[Document section]
::::

JDK-8312523 : Implementation of Foreign Function & Memory API
  • Type: CSR
  • Component: core-libs
  • Sub-Component: java.lang.foreign
  • Priority: P3
  • Status: Closed
  • Resolution: Approved
  • Fix Versions: 22
  • Submitted: 2023-07-21
  • Updated: 2023-10-06
  • Resolved: 2023-10-06
Related Reports
CSR :  
Relates :  
Relates :  
Relates :  
Description
Summary
-------

This CSR refers to the finalization of the Foreign Function & Memory (FFM) API that first started previewing in Java 19.


Problem
-------

Feedback and careful examination of the FFM API revealed the following issues:

 1. The FFM API offers ways to easily translate Java strings into native strings. But, the produced native strings are currently limited to the UTF-8 encoding.
 2. The MemoryLayout::sequenceLayout(MemoryLayout) factory method, which produces a sequence layout with a maximum element size (dervied from Long.MAX_VALUE) is a pitfall. If a user simply forgets to specify the size of the sequence, issues can occur later down the line. Such as: failure to allocate such a sequnce, or failure to link a function using a struct layout containing one of these sequences.

::::

Echo back the Foreign Function & Memory API report above, word for word and in full. The rows have nothing to do with the text.

[Extracted information]
::::

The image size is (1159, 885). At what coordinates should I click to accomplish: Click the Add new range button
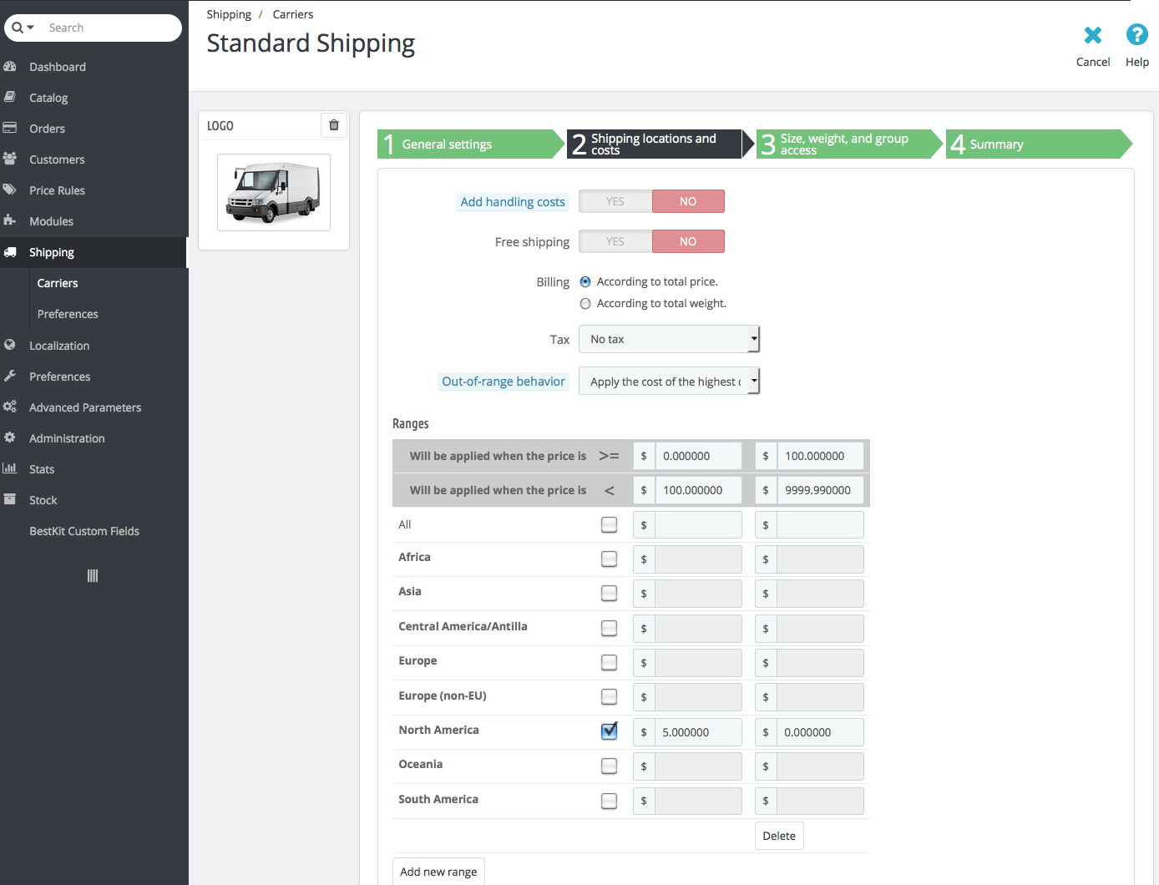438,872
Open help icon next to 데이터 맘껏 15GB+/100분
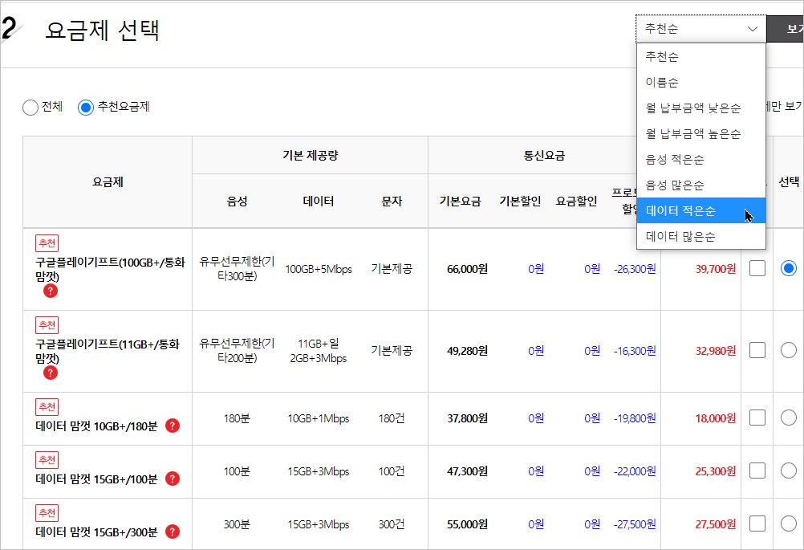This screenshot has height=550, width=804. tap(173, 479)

::::

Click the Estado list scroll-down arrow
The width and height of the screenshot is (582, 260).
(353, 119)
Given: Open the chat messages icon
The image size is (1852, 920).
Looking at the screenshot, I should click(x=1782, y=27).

::::

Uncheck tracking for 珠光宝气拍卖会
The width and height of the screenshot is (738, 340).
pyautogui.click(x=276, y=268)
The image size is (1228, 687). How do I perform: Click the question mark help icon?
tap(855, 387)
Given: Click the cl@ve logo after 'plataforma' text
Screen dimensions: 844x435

::::

[Solution to this task]
JDK-8312523 : Implementation of Foreign Function & Memory API
  • Type: CSR
  • Component: core-libs
  • Sub-Component: java.lang.foreign
  • Priority: P3
  • Status: Closed
  • Resolution: Approved
  • Fix Versions: 22
  • Submitted: 2023-07-21
  • Updated: 2023-10-06
  • Resolved: 2023-10-06
Related Reports
CSR :  
Relates :  
Relates :  
Relates :  
Description
Summary
-------

This CSR refers to the finalization of the Foreign Function & Memory (FFM) API that first started previewing in Java 19.


Problem
-------

Feedback and careful examination of the FFM API revealed the following issues:

 1. The FFM API offers ways to easily translate Java strings into native strings. But, the produced native strings are currently limited to the UTF-8 encoding.
 2. The MemoryLayout::sequenceLayout(MemoryLayout) factory method, which produces a sequence layout with a maximum element size (dervied from Long.MAX_VALUE) is a pitfall. If a user simply forgets to specify the size of the sequence, issues can occur later down the line. Such as: failure to allocate such a sequnce, or failure to link a function using a struct layout containing one of these sequences.